Source extract:
Family has always come first for Nicholas Daley. The Leceister-born, London-based designer, who launched his namesake label in 2015, frequently mines his Scottish-Jamaican ancestry through a commitment to craftsmanship born through emblems of his past: hand-dyed prints, tailored two-pieces and slouchy shirts are all a part of his hazy menswear designs reimagining nostalgic styles rooted in old family photos, history books and albums covers.
Over the years, he has worked with tartan makers, references Jamaican reggae icon Peter Tosh, collaborates with his partner Nabihah Iqbal on music and, most recently, featured Olympic Taekwondo champions Lutalo Muhammad and Christian McNeil in his Eastern-influenced AW21 lookbook.
His latest project is Return to Slygo, a long-awaited, multi-sensory exhibition at Greenwich’s NOW Gallery. It’s an immersive look into Daley’s world, with a film by Akinola Davies Jr, knitting workshops and plenty more, as the designer continues to explore his multi-hyphenate skills outside of fashion, that all collide into what is known – and loved – as Nicholas Daley.
“We live in an age of social media where it’s [all about] new seasons, new collections and so on,” the 31-year-old says. “Maybe not so much recently but, in general, the timescale is always really quick. It’s quite nice to have an exhibition where there’s a bit more time to touch on some of the important parts of my inspiration. It’s giving more context, really.”
Here, he talks us through making an exhibition in a pandemic, the influence of his parents and how, in 2021, limiting creativity to one discipline is finally over.

Dataset excerpts:
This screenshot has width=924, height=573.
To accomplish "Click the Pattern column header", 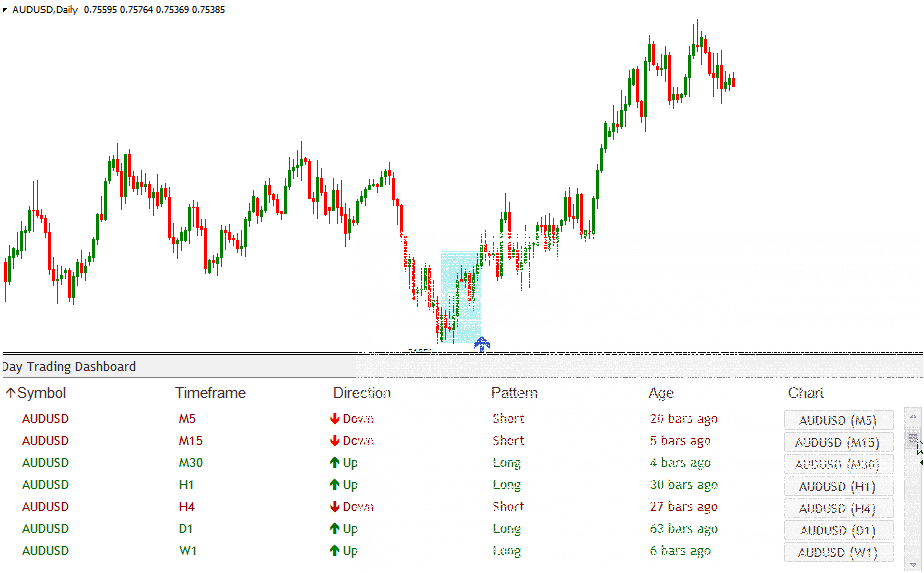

...

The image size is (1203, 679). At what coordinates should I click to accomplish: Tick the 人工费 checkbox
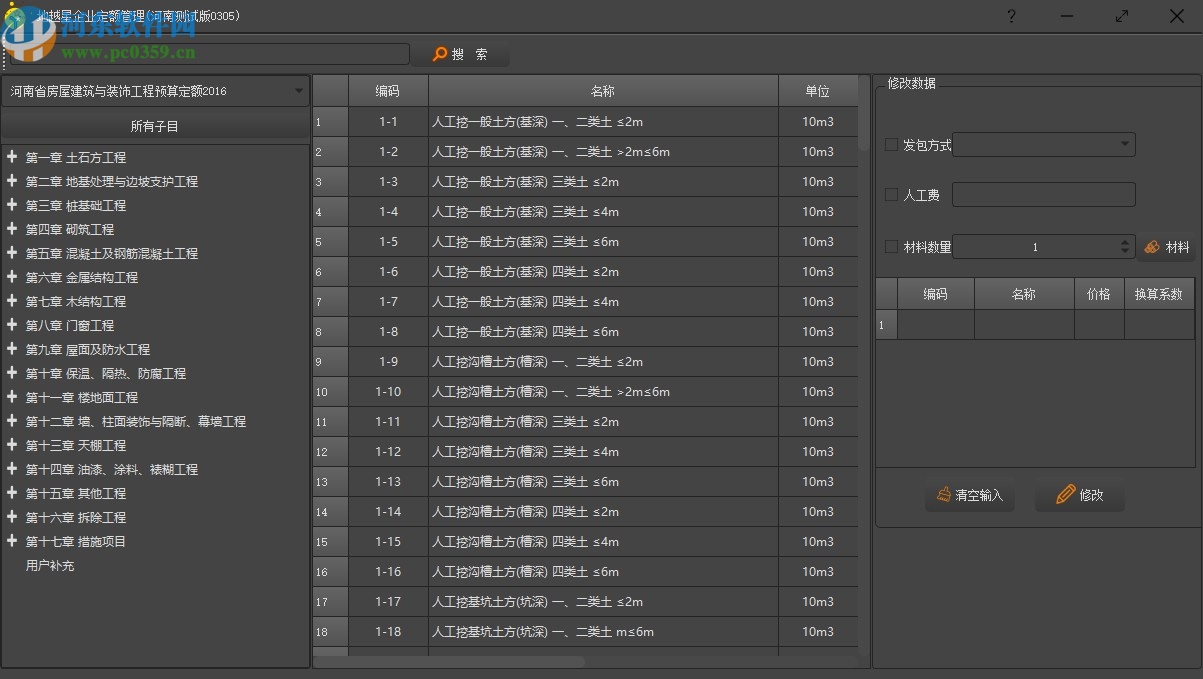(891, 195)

Problem set:
A) Copy the passage from the Nicholas Daley profile that begins at the words "Family has always" and stops after "and albums covers.".
B) Answer these questions using the Nicholas Daley profile:
(i) In what year did Daley launch his namesake label?
(ii) Which two Olympic Taekwondo champions appeared in his AW21 lookbook?
(iii) Where is Return to Slygo being shown?
The listing has no connection to the Nicholas Daley profile.

Responses to the exercise:
A)
Family has always come first for Nicholas Daley. The Leceister-born, London-based designer, who launched his namesake label in 2015, frequently mines his Scottish-Jamaican ancestry through a commitment to craftsmanship born through emblems of his past: hand-dyed prints, tailored two-pieces and slouchy shirts are all a part of his hazy menswear designs reimagining nostalgic styles rooted in old family photos, history books and albums covers.

B)
(i) 2015
(ii) Lutalo Muhammad and Christian McNeil
(iii) At the NOW Gallery in Greenwich